How backups, backups, backups protect NYC’s cellular infrastructure

How backups, backups, backups protect NYC’s cellular infrastructure

The infrastructure that underpins our lives is not something we ever want to think about. Nothing good has come from suddenly needing to wonder “where does my water come from?” or “how does electricity connect into my home?” That pondering gets even more intense when we talk about cellular infrastructure, where a single dropped call or a choppy YouTube video can cause an expletive-laden tirade.

Recently, I visited Verizon’s cellular switch for the New York City metro area (disclosure: TechCrunch is owned by Oath, and Oath is part of Verizon). It’s a completely nondescript building in a nondescript suburb north of the city, so nondescript that it took Verizon’s representative about 15 minutes of circling around just to find it (frankly, the best security through obscurity I have seen in some time).

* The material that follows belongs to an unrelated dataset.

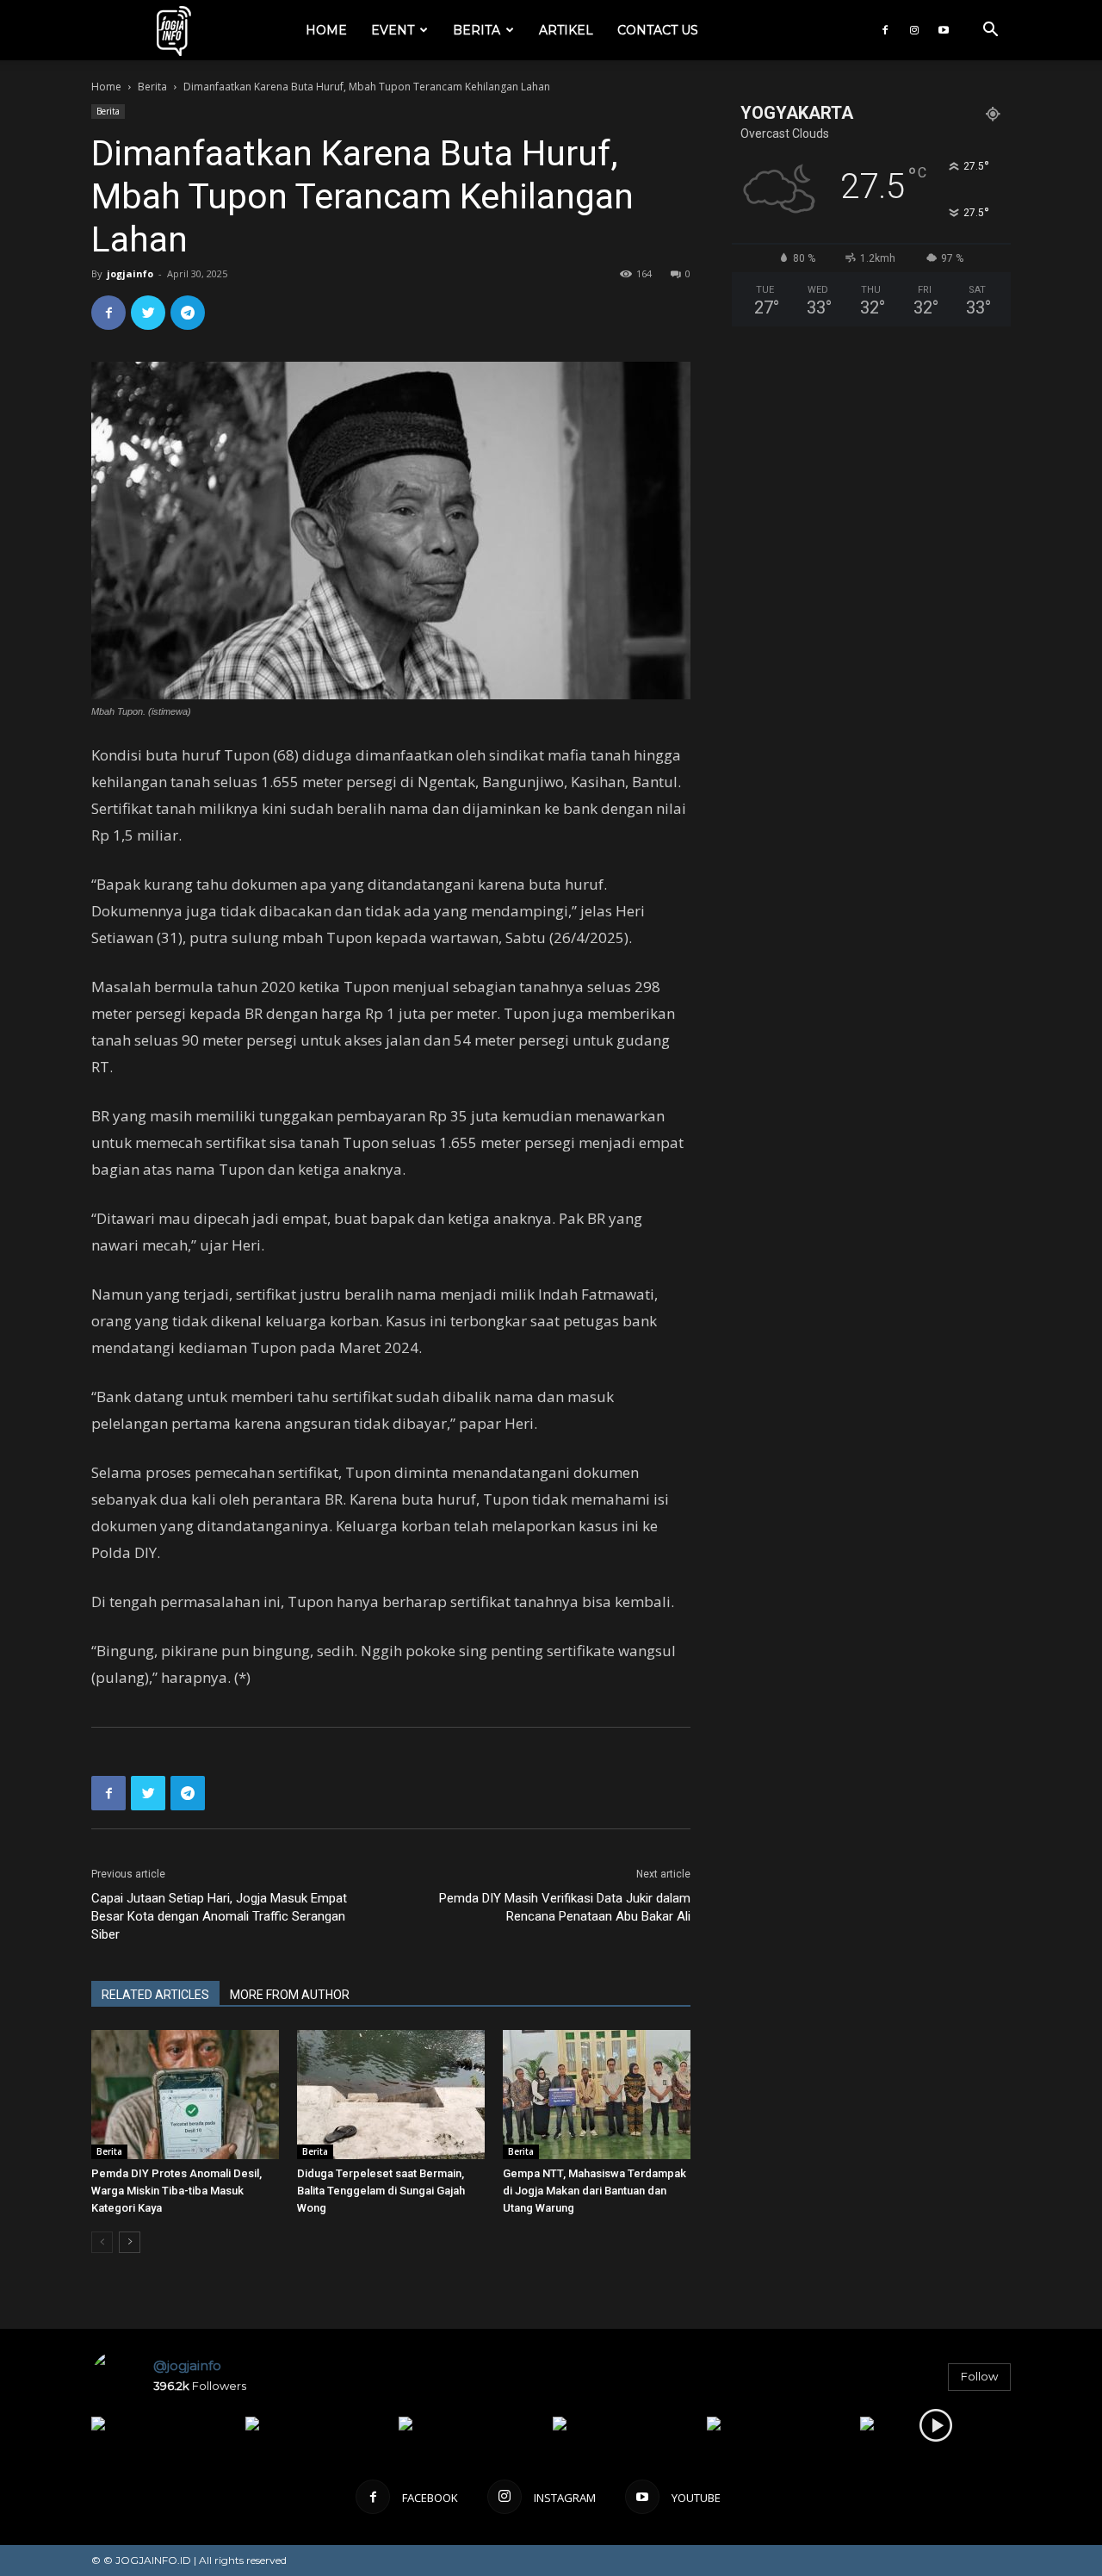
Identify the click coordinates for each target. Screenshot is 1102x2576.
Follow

This switch, along with its sister, powers all cellular service in New York City, including three million voice or voice over LTE (VoLTE) calls and 708 million data connections a day. High-reliability and redundancy is a must for the facility, where dropping even one in 100,000 connections would create more than 7,000 angry customers a day. As Christine Williams, the senior operations manager who oversees the facility, explained, “It doesn’t matter what percentage of dropped calls you have if you are that person.”

As we walked through the server rows that processed those hundreds of millions of connections, I was surprised by just how little digital equipment was actually in the switch itself. “Software-defined networking” has taken full hold here, according to Michele White, who is Verizon’s Executive Director for Network Assurance in the U.S. northeast. As the team has replaced older equipment, the actual physical footprint has continued to downsize, even today. All of New York City’s traffic is run from a handful of feet of server racks.

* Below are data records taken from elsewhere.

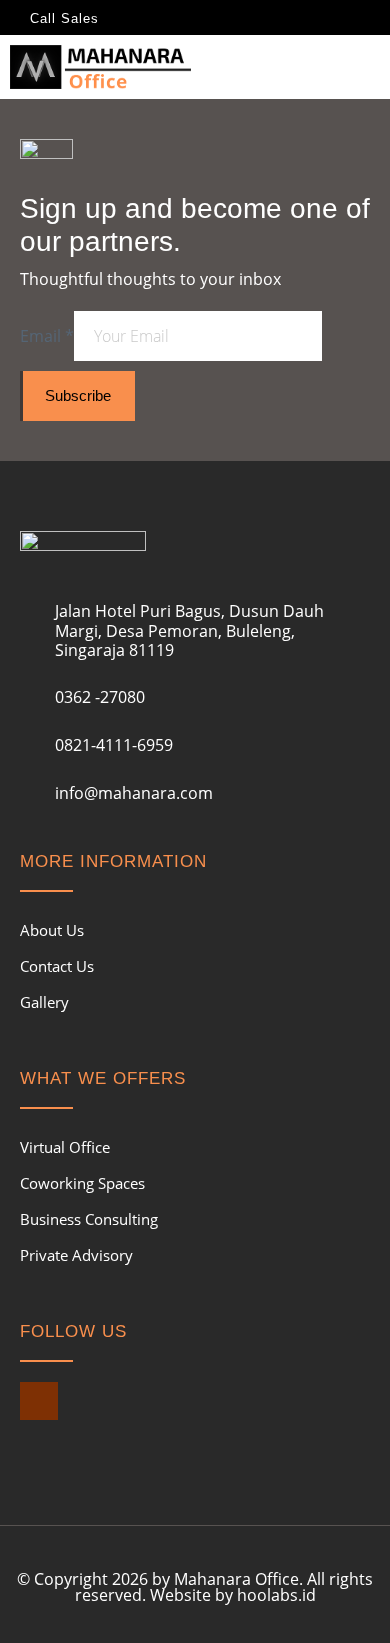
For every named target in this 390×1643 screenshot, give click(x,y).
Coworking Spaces (82, 1183)
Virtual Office (65, 1147)
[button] (366, 61)
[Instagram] (39, 1401)
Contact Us (57, 966)
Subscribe (78, 395)
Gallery (44, 1002)
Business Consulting (89, 1219)
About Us (52, 930)
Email (47, 336)
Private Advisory (76, 1255)
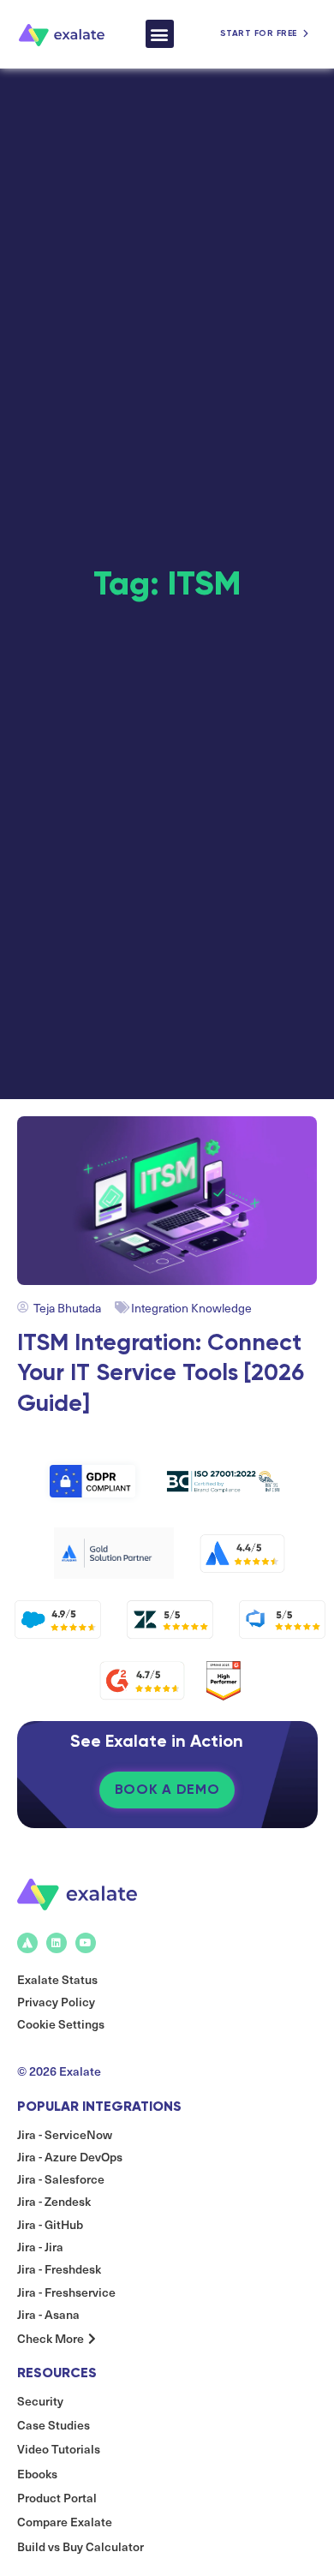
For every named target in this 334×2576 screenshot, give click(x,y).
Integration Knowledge (191, 1308)
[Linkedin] (56, 1943)
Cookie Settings (60, 2024)
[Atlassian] (27, 1943)
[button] (160, 34)
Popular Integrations (99, 2106)
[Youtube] (85, 1943)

The key to network assurance is two-fold. First is multiple levels of redundancy at every level of the infrastructure. Inside the switch, independent server racks can take over from other servers that fail, providing redundancy at the machine level. If the air conditioning — which is critical for machine performance — were to fail, mobile AC units can be deployed to pick up the burden.

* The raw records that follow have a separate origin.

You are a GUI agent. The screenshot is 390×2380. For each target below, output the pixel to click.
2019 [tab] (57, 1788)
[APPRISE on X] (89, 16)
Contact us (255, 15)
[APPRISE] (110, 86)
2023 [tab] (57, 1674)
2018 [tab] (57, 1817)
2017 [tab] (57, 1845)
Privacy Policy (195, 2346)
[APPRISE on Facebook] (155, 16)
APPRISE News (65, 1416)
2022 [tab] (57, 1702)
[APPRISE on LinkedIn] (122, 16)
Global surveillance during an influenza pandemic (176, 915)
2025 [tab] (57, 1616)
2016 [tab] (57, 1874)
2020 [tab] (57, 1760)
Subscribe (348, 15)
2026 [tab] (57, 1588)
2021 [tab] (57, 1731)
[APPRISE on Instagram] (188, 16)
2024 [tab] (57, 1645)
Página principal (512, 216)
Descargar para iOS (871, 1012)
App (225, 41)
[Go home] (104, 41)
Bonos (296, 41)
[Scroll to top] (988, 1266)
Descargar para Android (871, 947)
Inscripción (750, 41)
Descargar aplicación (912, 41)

All equipment in the building is serviced by DC power, and in the event of an external power loss, two diesel generators connected to a large fuel storage tank will take over. The facility is also equipped with battery backups that can sustain the facility for eight hours if the generators themselves don’t function appropriately.

Diesel generators can sustain power to the switch in the event of an external power outage

At a higher level, the switch and its sister share all New York City cellular traffic, but either one could handle the full load if necessary. In short, the goal of the switch’s design is to ensure that that no matter how small or large a problem it might experience, there is an instant backup ready to go to keep those cellular connections alive.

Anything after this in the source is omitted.